Testing Verizon’s SMS Traffic Alerts on a 950-Mile Interstate Drive

During the Independence Day weekend in the United States, Verizon Wireless introduced a temporary traffic notification service developed in collaboration with Autodesk Location Services. The offering, delivered via standard text messaging (SMS), supplied motorists with updates about roadway incidents and significant slowdowns along user-defined routes.
As a Verizon subscriber, I decided to evaluate the service on July 5th, configuring alerts for a long-distance trip I planned to take later in the week. The journey would stretch roughly 950 miles, connecting Huntsville, Alabama to the New Jersey coastline. The route relied heavily on the interstate system and passed through several high-density metropolitan corridors, including Knoxville, Washington, D.C., Baltimore, and Philadelphia—urban areas where traffic bottlenecks are common.
Setting up the service required entering a starting point, a destination, and a time interval during which updates should be delivered. The system also allowed users to define a second time window for the return leg of the trip, making it suitable for recurring commutes or round-trip travel planning.
Once activated, the alerts began arriving at regular intervals. As anticipated, the most congested corridors generated the majority of notifications. One message warned of heavy northbound traffic on the New Jersey Turnpike at the interchange with U.S. Route 206, with potential delays approaching 45 minutes. Another notification described an accident expected to add approximately 15 minutes to travel time, along with an estimated clearance time. Over the duration I selected, approximately fifteen alerts were delivered.
In its official announcement, Autodesk Location Services characterized the initiative as the beginning of a broader portfolio of location-enabled services being built for Verizon Wireless. Joe Astroth, executive vice president of Autodesk Location Services, described the TXT Traffic Alert Service as a way for subscribers to anticipate difficult driving conditions and adjust their plans in advance—particularly useful during busy holiday travel periods.

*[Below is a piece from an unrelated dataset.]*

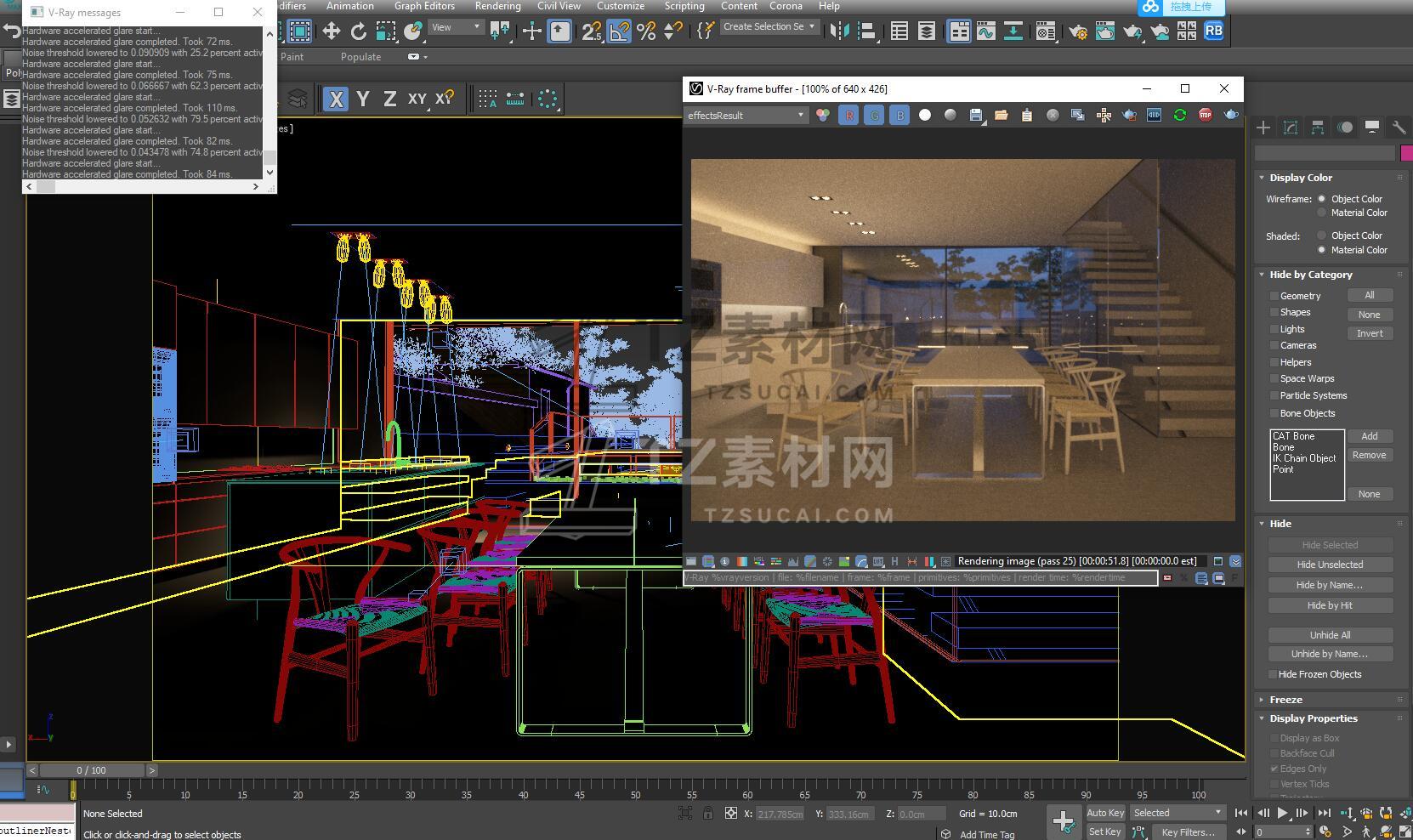
Task: Activate the Rotate tool
Action: click(358, 31)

From Verizon’s perspective, traffic information complemented its expanding lineup of text-based alerts, which already included weather forecasts, sports results, news headlines, and financial updates. Jim Straight, vice president of wireless Internet and multimedia services at Verizon Wireless, noted that both company research and external analyst reports—such as findings published earlier that year by IDC—consistently ranked traffic data among the most sought-after mobile information services.
Following the holiday promotion, Verizon outlined standard pricing options. Customers could either pay per message at a rate of $0.02 each or subscribe to tiered monthly packages: $2.99 for 100 messages, $4.99 for 250 messages, and $9.99 for 1,000 sent or received messages.
From a broader perspective, the initiative represented an early-stage deployment of location-based services (LBS) within the U.S. wireless market. Although many mobile devices were already equipped with chipsets capable of transmitting positional data, this particular service did not yet incorporate dynamic geographic filtering. Users could not, for example, restrict alerts to incidents occurring within a predefined radius of their real-time location.
The logical next evolution of such systems would be geo-fenced notifications—alerts triggered automatically when a device enters a specific geographic boundary. Under that model, traffic, weather, or other event-based updates would be contextually relevant to a subscriber’s immediate surroundings rather than tied only to a preselected origin-destination pair.
Even so, simply receiving timely information about incidents and knowing where to access more detailed data represented meaningful progress. Several state departments of transportation had already begun publishing roadway conditions and construction updates on public websites. Minnesota’s Twin Cities transportation portal, for example, provided digital maps displaying active roadwork and traffic disruptions. While downloadable traffic maps for PDAs and mobile phones had existed for some time, Verizon’s initiative stood out as one of the first U.S. services to push near real-time traffic alerts directly to drivers along a specified route via SMS.